▶ **WORK TO BE COMPLETED**
Rewrite the items from the line with "Newsletter abonieren (1133, 1830)" through the end of the items, replacing "Frankreich" with "Frankrijk" and leaving everything else unchanged.

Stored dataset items
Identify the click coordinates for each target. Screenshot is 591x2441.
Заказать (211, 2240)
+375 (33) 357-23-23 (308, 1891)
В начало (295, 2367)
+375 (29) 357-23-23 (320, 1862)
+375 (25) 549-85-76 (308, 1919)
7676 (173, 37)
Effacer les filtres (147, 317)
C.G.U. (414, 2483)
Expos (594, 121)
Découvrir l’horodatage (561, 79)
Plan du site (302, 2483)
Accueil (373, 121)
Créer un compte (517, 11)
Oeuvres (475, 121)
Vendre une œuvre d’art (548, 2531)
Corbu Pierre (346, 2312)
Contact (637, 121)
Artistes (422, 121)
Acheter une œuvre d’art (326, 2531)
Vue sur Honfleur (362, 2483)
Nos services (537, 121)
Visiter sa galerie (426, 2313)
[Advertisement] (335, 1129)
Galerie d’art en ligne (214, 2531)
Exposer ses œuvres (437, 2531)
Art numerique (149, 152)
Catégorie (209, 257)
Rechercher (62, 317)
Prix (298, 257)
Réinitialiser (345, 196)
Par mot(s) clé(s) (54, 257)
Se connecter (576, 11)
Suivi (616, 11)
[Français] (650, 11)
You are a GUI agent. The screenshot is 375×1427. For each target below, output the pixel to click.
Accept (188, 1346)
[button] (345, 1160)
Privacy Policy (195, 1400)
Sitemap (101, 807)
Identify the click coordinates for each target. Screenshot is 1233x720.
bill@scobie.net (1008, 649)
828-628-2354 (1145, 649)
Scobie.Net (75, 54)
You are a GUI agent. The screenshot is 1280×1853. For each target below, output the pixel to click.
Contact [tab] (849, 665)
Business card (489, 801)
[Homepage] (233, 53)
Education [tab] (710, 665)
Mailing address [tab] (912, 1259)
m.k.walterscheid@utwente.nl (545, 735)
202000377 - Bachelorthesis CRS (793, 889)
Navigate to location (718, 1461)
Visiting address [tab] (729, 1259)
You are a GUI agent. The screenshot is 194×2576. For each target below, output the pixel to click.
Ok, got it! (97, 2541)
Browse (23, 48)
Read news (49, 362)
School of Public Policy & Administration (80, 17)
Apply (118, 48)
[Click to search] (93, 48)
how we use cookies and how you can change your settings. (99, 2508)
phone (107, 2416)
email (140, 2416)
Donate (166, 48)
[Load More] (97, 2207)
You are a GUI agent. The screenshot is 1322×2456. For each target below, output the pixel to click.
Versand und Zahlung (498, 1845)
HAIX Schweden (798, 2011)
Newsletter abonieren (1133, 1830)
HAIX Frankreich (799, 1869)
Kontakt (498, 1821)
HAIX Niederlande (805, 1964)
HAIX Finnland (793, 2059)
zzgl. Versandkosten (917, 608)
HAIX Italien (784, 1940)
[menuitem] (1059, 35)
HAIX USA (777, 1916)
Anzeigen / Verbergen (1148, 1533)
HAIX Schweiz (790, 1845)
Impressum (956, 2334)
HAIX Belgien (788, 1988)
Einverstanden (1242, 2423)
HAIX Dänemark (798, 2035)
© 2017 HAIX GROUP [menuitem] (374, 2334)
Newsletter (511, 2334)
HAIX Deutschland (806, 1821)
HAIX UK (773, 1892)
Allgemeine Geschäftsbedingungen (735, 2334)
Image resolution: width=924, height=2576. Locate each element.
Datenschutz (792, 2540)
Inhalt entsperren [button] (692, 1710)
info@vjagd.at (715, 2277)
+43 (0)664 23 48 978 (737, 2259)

▶ **RESPONSE**
Newsletter abonieren (1133, 1830)
HAIX Frankrijk (799, 1869)
Kontakt (498, 1821)
HAIX Niederlande (805, 1964)
HAIX Finnland (793, 2059)
zzgl. Versandkosten (917, 608)
HAIX Italien (784, 1940)
[menuitem] (1059, 35)
HAIX USA (777, 1916)
Anzeigen / Verbergen (1148, 1533)
HAIX Schweiz (790, 1845)
Impressum (956, 2334)
HAIX Belgien (788, 1988)
Einverstanden (1242, 2423)
HAIX Dänemark (798, 2035)
© 2017 HAIX GROUP [menuitem] (374, 2334)
Newsletter (511, 2334)
HAIX Deutschland (806, 1821)
HAIX UK (773, 1892)
Allgemeine Geschäftsbedingungen (735, 2334)
Image resolution: width=924, height=2576. Locate each element.
Datenschutz (792, 2540)
Inhalt entsperren [button] (692, 1710)
info@vjagd.at (715, 2277)
+43 (0)664 23 48 978 (737, 2259)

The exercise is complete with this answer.